* Sección del documento
========
Los límites de la población
La especie humana no es como el resto de las especies vivientes. En su capacidad sin precedentes para modificar el medio ambiente, especialmente tras el advenimiento de la civilización tecnológica, y también en la posibilidad de adecuar su conducta a criterios racionales, aun cuando, desgraciadamente, no sea ése siempre el caso.Las poblaciones de cualquier especie sobre el planeta se regulan en base al espacio físico y los recursos naturales disponibles, así como a la concurrencia con el resto de los seres vivos. La enfermedad, la muerte prematura de niños, viejos y mujeres, la escasez de alimentos o de agua, el frío o cualquier otra incidencia natural han venido actuando, también para los humanos, como terribles mecanismos que limitan el crecimiento demográfico. Y volverán a actuar, eso sí catastróficamente, si la población crece más allá de lo compatible con los recursos naturales disponibles, por mucho que éstos se optimicen. Pero antes de esperar a que la naturaleza actúe, como lo está haciendo ya en vastas regiones del Tercer Mundo asoladas por la desertización, el hambre y la enfermedad, y con una población en crecimiento descontrolado, es preciso poner en juego nuestra capacidad para razonar y actuar en consecuencia. Desde luego, aplicando nuestros conocimientos a aliviar esa situación y a hacer rendir al máximo los recursos disponibles, pero también limitando el crecimiento de la población de modo que no desborde sus posibilidades de supervivencia. Y eso puede y debe hacerse mediante la educación y el convencimiento, y no confiando en el libre juego de las fuerzas naturales. Esa sería una opción literalmente inhumana.
La aplicación, prácticamente universal, de medidas de civilización elementales como la higiene, por rudimentaria que sea, la fácil curación de muchas enfermedades infecciosas o su erradicación, el alargamiento de la vida de los viejos, el drástico descenso en la mortalidad infantil o por parto, entre otras, han permitido un aumento sin precedentes de la población. Ahora bien, esas consecuencias del pensamiento racional no se incorporan a una concepción igualmente racional del impacto del crecimiento demográfico, de las sencillas maneras de prevenirlo y de las obliga ciones en que, por ello, incurrimos, sino que se enmarcan, con frecuencia, en concepciones del mundo dominadas por el irracionalismo o el fanatismo..
========
* Entradas almacenadas
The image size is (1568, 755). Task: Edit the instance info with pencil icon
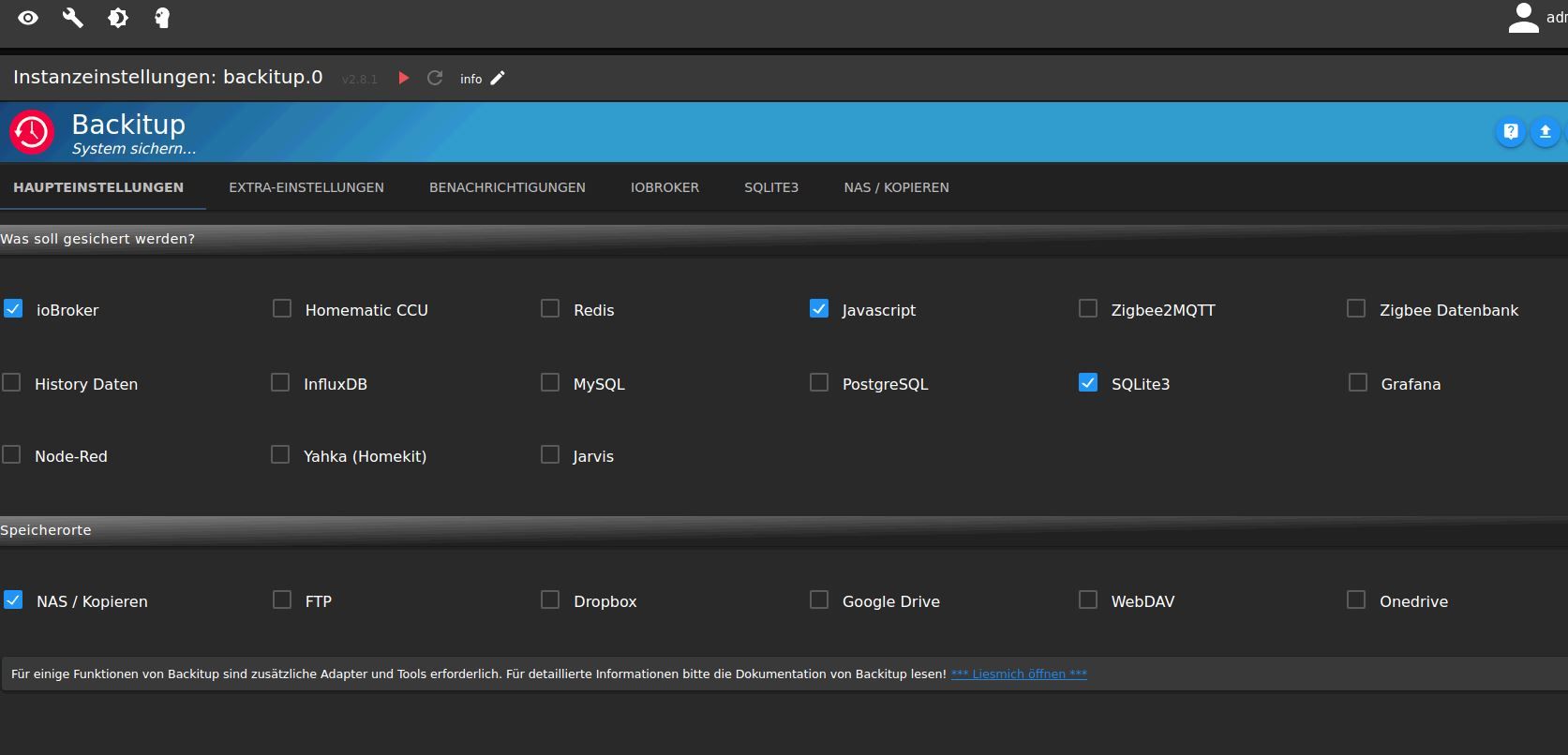pyautogui.click(x=498, y=78)
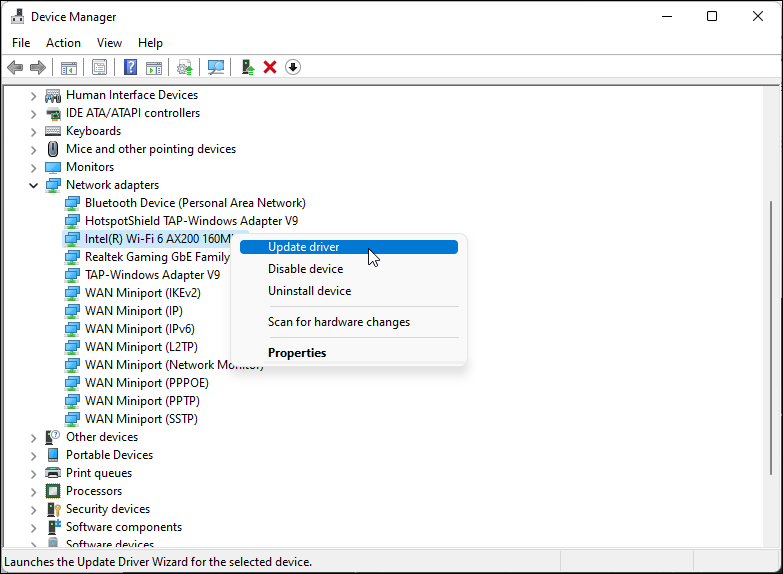Select Realtek Gaming GbE Family adapter

coord(157,257)
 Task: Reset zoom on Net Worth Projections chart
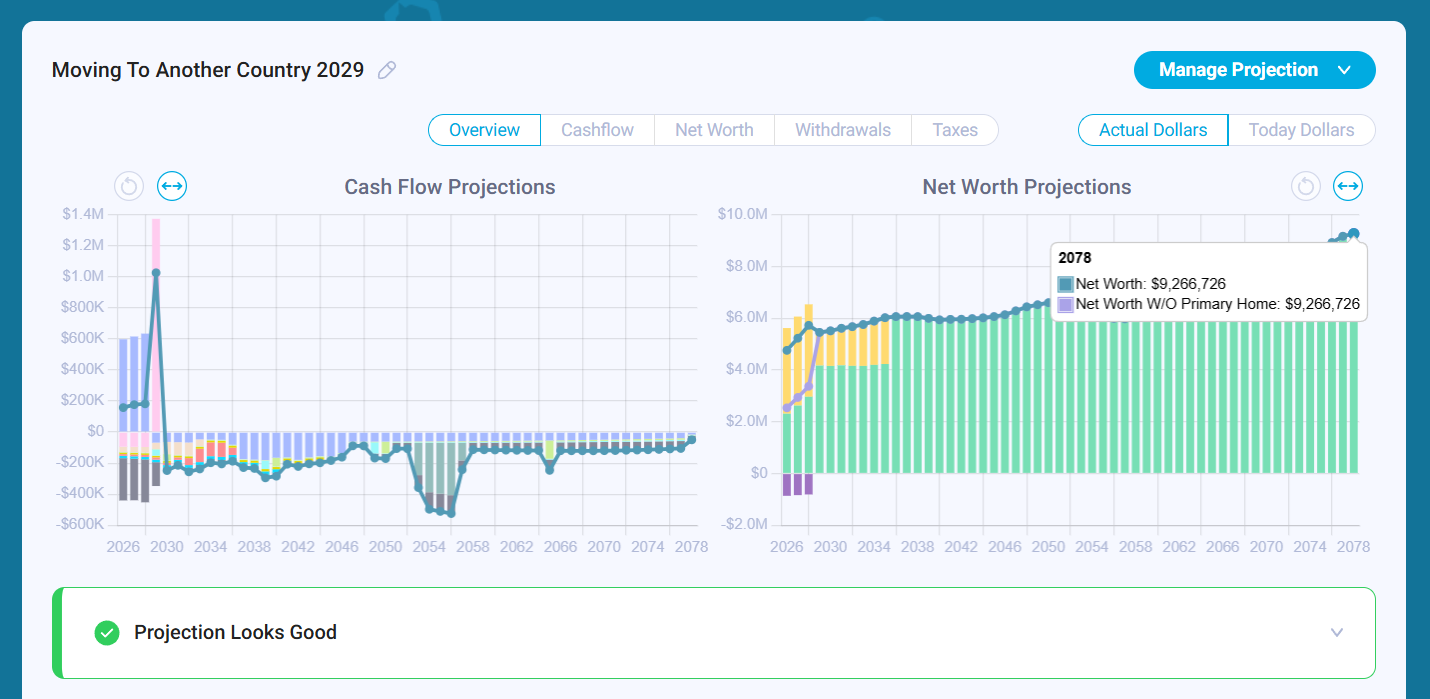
========
* Instrucciones de la tarea
Prolonga el texto sobre los límites de la población a partir de su última oración. Estas filas provienen de una fuente distinta.

* Respuesta
Cuando un ser humano nace, todos los esfuerzos para garantizar su salud y un cierto grado de bienestar son pocos. Lo cual implica que no hay mayor presión sobre el medio ambiente, ni más inevitable y hasta justificado consumo de recursos naturales, que la superpoblación. Si quieren evitarse catástrofes mayores, la elección no puede estar en condenar al hambre o a la muerte prematura o al sufrimiento a las personas ya nacidas, sino regular los nacimientos. Lo cual, por cierto, como se ha demostrado hasta la saciedad, se consigue eficazmente con una mayor educación e iniciativa, especialmente en las mujeres.
Justamente en estos días se ha iniciado un debate en el seno de la ONU acerca de la explosión demográfica y las posibles medidas para evitarla; una discusión central como pocas para el futuro de la especie humana sobre la Tierra. A mi juicio, los mayores obstáculos en el avance hacia una comprensión más justa, y más humana, de lo que el problema en cuestión significa son los fundamentalismos religiosos de todo tipo, que impiden, e incluso prohíben, su consideración racional, incurriendo con ello en grave responsabilidad, y la miseria material y espiritual existentes en una gran parte del mundo, consecuencia, entre otras cosas, de la actitud egoísta de los más poderosos, lo que impide que las poblaciones afectadas dispongan de los recursos educativos y materiales necesarios para escapar a la ciega necesidad natural.